Reproducibility Variable Result LLM Response
Research Type Experimental Empirical results show our method performing favorably compared to existing methods. We apply our method to genomic data to flexibly model linkage disequilibrium. Our method is also applied to improve the performance of discriminant analysis in sound recording classification. Keywords: Local dependence, Gaussian graphical models, precision matrices, Cholesky factor, hierarchical group lasso
Researcher Affiliation Academia Guo Yu EMAIL Department of Statistical Science Cornell University, 1173 Comstock Hall Ithaca, NY 14853, USA Jacob Bien EMAIL Department of Biological Statistics and Computational Biology and Department of Statistical Science Cornell University, 1178 Comstock Hall Ithaca, NY 14853, USA
Pseudocode Yes Algorithm 1 ADMM algorithm to solve (8) ... Algorithm 2 Algorithm for solving (10) for unweighted estimator ... Algorithm 3 BCD on the dual problem (28)
Open Source Code Yes The R package varband provides C++ implementations of Algorithms 1 and 2. ... An R (R Core Team, 2016) package, named varband, is available on CRAN, implementing our estimator.

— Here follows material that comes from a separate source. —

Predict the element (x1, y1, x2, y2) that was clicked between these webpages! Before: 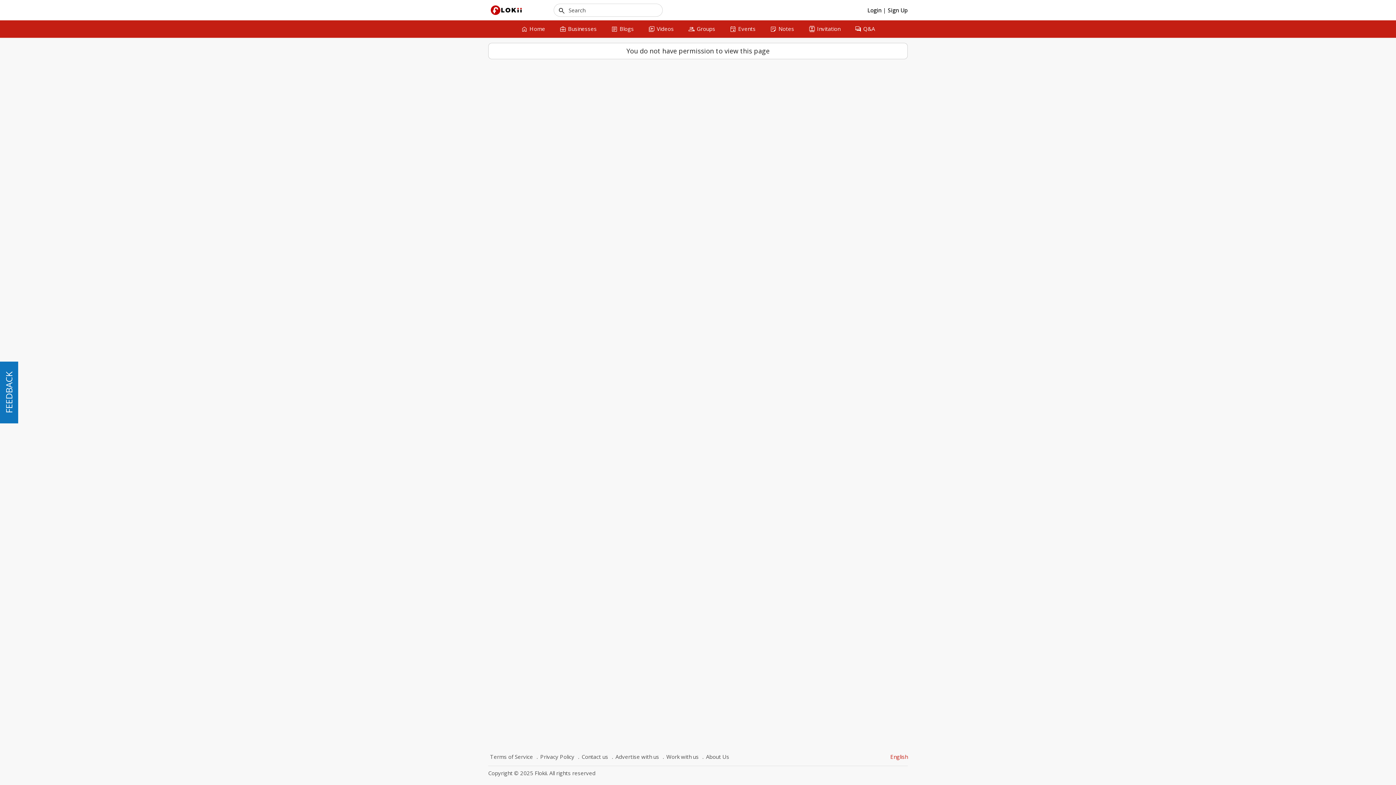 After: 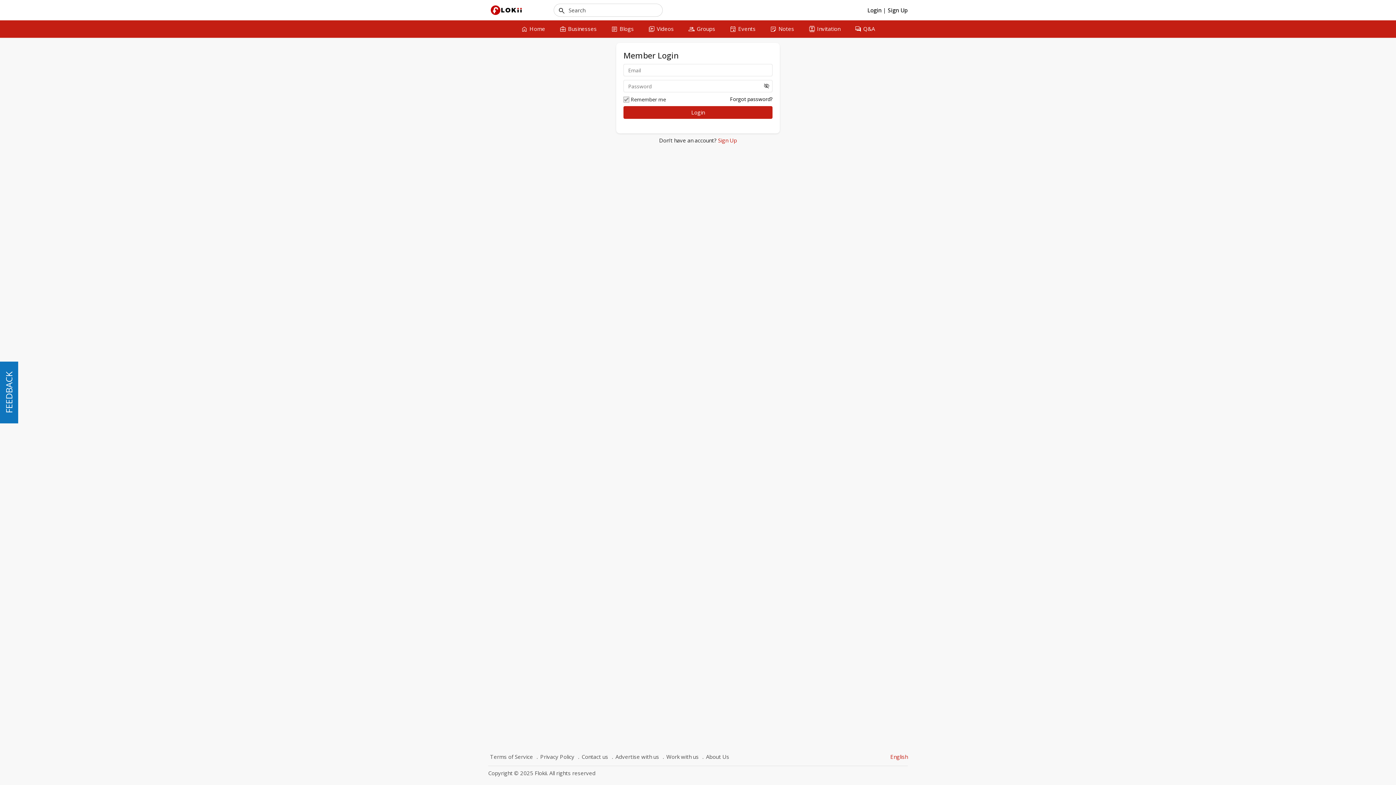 Action: label: Login  bbox: (867, 6, 883, 13)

Open Datasets Yes We study Hap Map phase 3 data from the International Hap Map project (Consortium et al., 2010). ... a classification problem described in Hastie et al. (2009).
Dataset Splits Yes To gauge the performance of our estimator on modeling LD, we randomly split the 167 samples into training and testing sets of sizes 84 and 83, respectively. ... we randomly split the data into two parts, with 10% of the data assigned to the training set and the remaining 90% of the data assigned to the test set. On the training set, we use 5-fold cross-validation to select the tuning parameter minimizing misclassification error on the validation data.
Hardware Specification No The paper does not contain specific hardware details like CPU/GPU models, memory amounts, or cloud instance types used for the experiments. It focuses on the algorithm, its theoretical properties, and empirical performance without detailing the execution environment hardware.
Software Dependencies No An R (R Core Team, 2016) package, named varband, is available on CRAN, implementing our estimator. The estimation is very fast with core functions coded in C++, allowing us to solve large-scale problems in substantially less time than is possible with the R-based implementation of the nested lasso. This mentions "R" and "C++" as implementation languages and cites an R Core Team publication from 2016, but it does not provide specific version numbers for these, the `varband` package, or any other ancillary software libraries or compilers.
Experiment Setup Yes The tuning parameter λ ≥ 0 in (5) measures the amount of regularization and determines the sparsity level of the estimator. We use 100 tuning parameter values for each estimator and repeat the simulation 10 times. ... Tuning parameters are chosen using the one-standard-error rule (see, e.g., Hastie et al., 2009). ... On the training set, we use 5-fold cross-validation to select the tuning parameter minimizing misclassification error on the validation data.